In the U.S., Jasraj co-founded the Pandit Jasraj Institute for Music Research, Artistry and Appreciation – the Mewati Gurukul, with locations in Colonia, New Jersey; Brooklyn, New York; Mars, Pennsylvania and Pittsburgh, Pennsylvania. The institute aims “to foster the preservation, growth and teaching of Indian Classical Music in the tradition of Mewati Gharana. The institute is headed by co-founder, Pandita Tripti Indira R. Mukherjee.
Condolences poured in from political leaders as well as singers and musicians. “The unfortunate demise of Pandit Jasrajji leaves a deep void in the Indian cultural sphere,” Prime Minister Narendra Modi said. “Not only were his renditions outstanding, he also made a mark as an exceptional mentor to several other vocalists. Condolences to his family and admirers worldwide. Om Shanti.”
Singer and actress Shweta Pandit, who is also the grand-niece of Jasraj took to Twitter to share her memories with her grandfather. She tweeted: “So many insanely beautiful memories you have given me.. but I have no words now.”
Music maestro A. R. Rahman, in a tweet said that “Indian classical music has lost one of its shining stars.” Lyricist Saved Akhtar wrote: “A huge pillar of Hindustani sangeet has fallen today. My heartfelt condolence to Pandit Jasraj’s family. I can see him standing on the stage with his arms raised as if he is blessing all of us and in his soft and silken voice for the last time he is saying jai ho.”
Music composer and singer Vishal Dadlani, in his tweet, wrote: ”Just heard of the passing of the legendary Pandit Jasraj ji. My condolence to music itself and to every musician on the planet. A truly monumental loss. My heart goes out to my friends Jatin and Lalit Pandit, Shweta and Shraddha Pandit and of course Durga Jasraj ji, and the family.”
Singer Shankar Mahadevan wrote: “Devastated after hearing the news that Sangeet Marthand Pandit Jasraj has moved onto the next dimension. A big void in the world of Indian Classical music . His music will live on in this planet.”
Born in a family of outstanding musicians over four generations, Jasraj was initiated into music by his revered father, Pandit Motiram, until the age of three, when his father passed away. Later, he underwent music education under his elder brother and teacher Pandit Maniram. He also received education later from Maharaja Jaywant Singh Waghela and also with Ustad Gulam Kadar Khan of Mewat Gharana. In addition, he also took training under Swami Vallabhdas of Agra Gharana. Thereafter he underwent intensive tutelage under his elder brother and Guru, Pandit Maniram. Later, along his turbulent path of hard-earned maturity, he was guided by his spiritual Guru Maharaja Jaiwant Singh.
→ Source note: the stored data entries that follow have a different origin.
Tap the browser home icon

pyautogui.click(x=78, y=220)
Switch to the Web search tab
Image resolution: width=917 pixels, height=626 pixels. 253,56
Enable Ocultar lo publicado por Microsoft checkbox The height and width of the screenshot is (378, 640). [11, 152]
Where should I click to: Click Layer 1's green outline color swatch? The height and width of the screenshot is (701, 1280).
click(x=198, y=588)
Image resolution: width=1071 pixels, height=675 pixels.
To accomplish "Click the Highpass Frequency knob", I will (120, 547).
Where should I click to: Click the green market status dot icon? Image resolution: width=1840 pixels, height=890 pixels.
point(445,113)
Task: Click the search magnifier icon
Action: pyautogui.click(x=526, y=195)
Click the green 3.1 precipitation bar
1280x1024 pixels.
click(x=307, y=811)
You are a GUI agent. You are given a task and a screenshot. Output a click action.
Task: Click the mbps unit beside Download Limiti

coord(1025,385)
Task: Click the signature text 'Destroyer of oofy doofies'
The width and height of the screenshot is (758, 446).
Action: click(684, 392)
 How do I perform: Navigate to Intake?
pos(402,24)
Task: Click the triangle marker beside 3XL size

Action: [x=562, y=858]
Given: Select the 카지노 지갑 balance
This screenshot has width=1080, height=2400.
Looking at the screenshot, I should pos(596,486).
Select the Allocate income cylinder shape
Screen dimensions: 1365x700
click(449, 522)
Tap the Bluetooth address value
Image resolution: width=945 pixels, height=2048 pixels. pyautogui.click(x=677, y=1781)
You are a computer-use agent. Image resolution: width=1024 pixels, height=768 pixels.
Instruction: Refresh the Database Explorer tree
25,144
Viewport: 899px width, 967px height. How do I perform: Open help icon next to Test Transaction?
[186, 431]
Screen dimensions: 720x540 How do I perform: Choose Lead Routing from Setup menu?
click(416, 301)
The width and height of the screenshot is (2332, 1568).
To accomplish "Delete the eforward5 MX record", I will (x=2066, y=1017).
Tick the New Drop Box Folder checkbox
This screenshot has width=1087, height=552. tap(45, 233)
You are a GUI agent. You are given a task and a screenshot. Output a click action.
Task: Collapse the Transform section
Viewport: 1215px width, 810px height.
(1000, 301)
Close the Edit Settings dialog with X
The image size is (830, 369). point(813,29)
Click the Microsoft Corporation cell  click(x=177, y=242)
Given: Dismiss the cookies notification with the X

Jasraj lent his voice to a few Bollywood films like V. Shantaram’s “Ladki Sahyadri Ki” (1966), jugalbandi with Pandit Bhimsen Joshi in “Birbal My Brother” (1973) as well as the song “Vaada Tumse Hai Vaada” in Vikram Bhatt’s horror film “1920.” He has contributed to the soundtrack of the 2012 movie “Life of Pi.”
In September last year, a minor planet, between Mars and Jupiter, was named after him. International Astronomical Union (IAU) named minor planet 2006 VP32 (number -300128) , discovered on Nov. 11, 2006, as ‘Panditjasraj’ which traverses the cosmos between the orbits of Mars and Jupiter.
In an earlier interview with the Press Trust of India, Jasraj said he listens to “western music, African music and also cinema music.” He said his “all-time favorite is Lata Mangeshkar, there is no one like her. I often talk to her,” he said. He also told the news agency that he watched movies. “I catch up on films on OTT platforms. Whatever my granddaughter plays it, I see it.”